**PROBLEM**
Return the data below, unchanged.

Dataset items:
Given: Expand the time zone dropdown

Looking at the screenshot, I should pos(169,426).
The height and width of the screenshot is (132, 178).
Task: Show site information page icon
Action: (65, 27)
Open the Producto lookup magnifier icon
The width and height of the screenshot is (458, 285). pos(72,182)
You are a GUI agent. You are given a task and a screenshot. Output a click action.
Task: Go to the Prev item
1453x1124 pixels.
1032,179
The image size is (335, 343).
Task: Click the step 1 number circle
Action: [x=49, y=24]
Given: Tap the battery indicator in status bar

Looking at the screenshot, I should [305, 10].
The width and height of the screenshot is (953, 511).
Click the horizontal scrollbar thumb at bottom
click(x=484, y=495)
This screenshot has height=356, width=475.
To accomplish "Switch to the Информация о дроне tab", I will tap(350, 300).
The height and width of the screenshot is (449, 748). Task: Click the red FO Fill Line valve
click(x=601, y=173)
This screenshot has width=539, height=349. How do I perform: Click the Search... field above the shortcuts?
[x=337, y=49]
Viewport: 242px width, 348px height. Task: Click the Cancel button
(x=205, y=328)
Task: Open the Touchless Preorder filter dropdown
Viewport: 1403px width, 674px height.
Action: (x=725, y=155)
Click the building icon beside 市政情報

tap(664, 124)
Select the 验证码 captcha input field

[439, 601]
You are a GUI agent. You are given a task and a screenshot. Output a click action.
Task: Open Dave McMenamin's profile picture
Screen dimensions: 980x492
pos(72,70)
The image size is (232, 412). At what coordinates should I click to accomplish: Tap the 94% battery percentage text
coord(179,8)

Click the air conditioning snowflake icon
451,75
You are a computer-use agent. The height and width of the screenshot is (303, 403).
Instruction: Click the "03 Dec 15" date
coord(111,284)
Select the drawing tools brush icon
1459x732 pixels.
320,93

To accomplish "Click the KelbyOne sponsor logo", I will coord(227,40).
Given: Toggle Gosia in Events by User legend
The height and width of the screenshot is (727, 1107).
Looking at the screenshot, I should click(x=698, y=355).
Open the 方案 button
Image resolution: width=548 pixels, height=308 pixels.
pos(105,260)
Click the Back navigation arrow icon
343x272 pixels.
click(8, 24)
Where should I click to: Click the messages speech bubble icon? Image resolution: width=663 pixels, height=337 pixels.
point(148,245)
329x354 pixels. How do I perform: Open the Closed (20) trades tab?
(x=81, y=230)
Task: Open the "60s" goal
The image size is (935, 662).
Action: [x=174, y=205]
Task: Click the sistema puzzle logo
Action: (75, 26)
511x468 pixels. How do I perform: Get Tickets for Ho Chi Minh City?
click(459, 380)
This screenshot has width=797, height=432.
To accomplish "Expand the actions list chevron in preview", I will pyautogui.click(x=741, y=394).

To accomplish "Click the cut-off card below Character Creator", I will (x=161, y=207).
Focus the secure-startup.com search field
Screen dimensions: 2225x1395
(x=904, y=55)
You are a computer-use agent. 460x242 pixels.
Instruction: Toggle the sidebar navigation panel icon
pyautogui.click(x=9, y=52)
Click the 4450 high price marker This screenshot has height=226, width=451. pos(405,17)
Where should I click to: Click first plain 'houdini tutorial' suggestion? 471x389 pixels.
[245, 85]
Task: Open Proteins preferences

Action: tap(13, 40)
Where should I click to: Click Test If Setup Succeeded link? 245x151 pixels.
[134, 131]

**EXERCISE SOLUTION**
Given: Expand the time zone dropdown

Looking at the screenshot, I should pos(169,426).
The height and width of the screenshot is (132, 178).
Task: Show site information page icon
Action: (65, 27)
Open the Producto lookup magnifier icon
The width and height of the screenshot is (458, 285). pos(72,182)
You are a GUI agent. You are given a task and a screenshot. Output a click action.
Task: Go to the Prev item
1453x1124 pixels.
1032,179
The image size is (335, 343).
Task: Click the step 1 number circle
Action: [x=49, y=24]
Given: Tap the battery indicator in status bar

Looking at the screenshot, I should [305, 10].
The width and height of the screenshot is (953, 511).
Click the horizontal scrollbar thumb at bottom
click(x=484, y=495)
This screenshot has height=356, width=475.
To accomplish "Switch to the Информация о дроне tab", I will tap(350, 300).
The height and width of the screenshot is (449, 748). Task: Click the red FO Fill Line valve
click(x=601, y=173)
This screenshot has width=539, height=349. How do I perform: Click the Search... field above the shortcuts?
[x=337, y=49]
Viewport: 242px width, 348px height. Task: Click the Cancel button
(x=205, y=328)
Task: Open the Touchless Preorder filter dropdown
Viewport: 1403px width, 674px height.
Action: (x=725, y=155)
Click the building icon beside 市政情報

tap(664, 124)
Select the 验证码 captcha input field

[439, 601]
You are a GUI agent. You are given a task and a screenshot. Output a click action.
Task: Open Dave McMenamin's profile picture
Screen dimensions: 980x492
pos(72,70)
The image size is (232, 412). At what coordinates should I click to accomplish: Tap the 94% battery percentage text
coord(179,8)

Click the air conditioning snowflake icon
451,75
You are a computer-use agent. The height and width of the screenshot is (303, 403).
Instruction: Click the "03 Dec 15" date
coord(111,284)
Select the drawing tools brush icon
1459x732 pixels.
320,93

To accomplish "Click the KelbyOne sponsor logo", I will coord(227,40).
Given: Toggle Gosia in Events by User legend
The height and width of the screenshot is (727, 1107).
Looking at the screenshot, I should click(x=698, y=355).
Open the 方案 button
Image resolution: width=548 pixels, height=308 pixels.
pos(105,260)
Click the Back navigation arrow icon
343x272 pixels.
click(8, 24)
Where should I click to: Click the messages speech bubble icon? Image resolution: width=663 pixels, height=337 pixels.
point(148,245)
329x354 pixels. How do I perform: Open the Closed (20) trades tab?
(x=81, y=230)
Task: Open the "60s" goal
The image size is (935, 662).
Action: [x=174, y=205]
Task: Click the sistema puzzle logo
Action: (75, 26)
511x468 pixels. How do I perform: Get Tickets for Ho Chi Minh City?
click(459, 380)
This screenshot has width=797, height=432.
To accomplish "Expand the actions list chevron in preview", I will pyautogui.click(x=741, y=394).

To accomplish "Click the cut-off card below Character Creator", I will (x=161, y=207).
Focus the secure-startup.com search field
Screen dimensions: 2225x1395
(x=904, y=55)
You are a computer-use agent. 460x242 pixels.
Instruction: Toggle the sidebar navigation panel icon
pyautogui.click(x=9, y=52)
Click the 4450 high price marker This screenshot has height=226, width=451. pos(405,17)
Where should I click to: Click first plain 'houdini tutorial' suggestion? 471x389 pixels.
[245, 85]
Task: Open Proteins preferences

Action: tap(13, 40)
Where should I click to: Click Test If Setup Succeeded link? 245x151 pixels.
[134, 131]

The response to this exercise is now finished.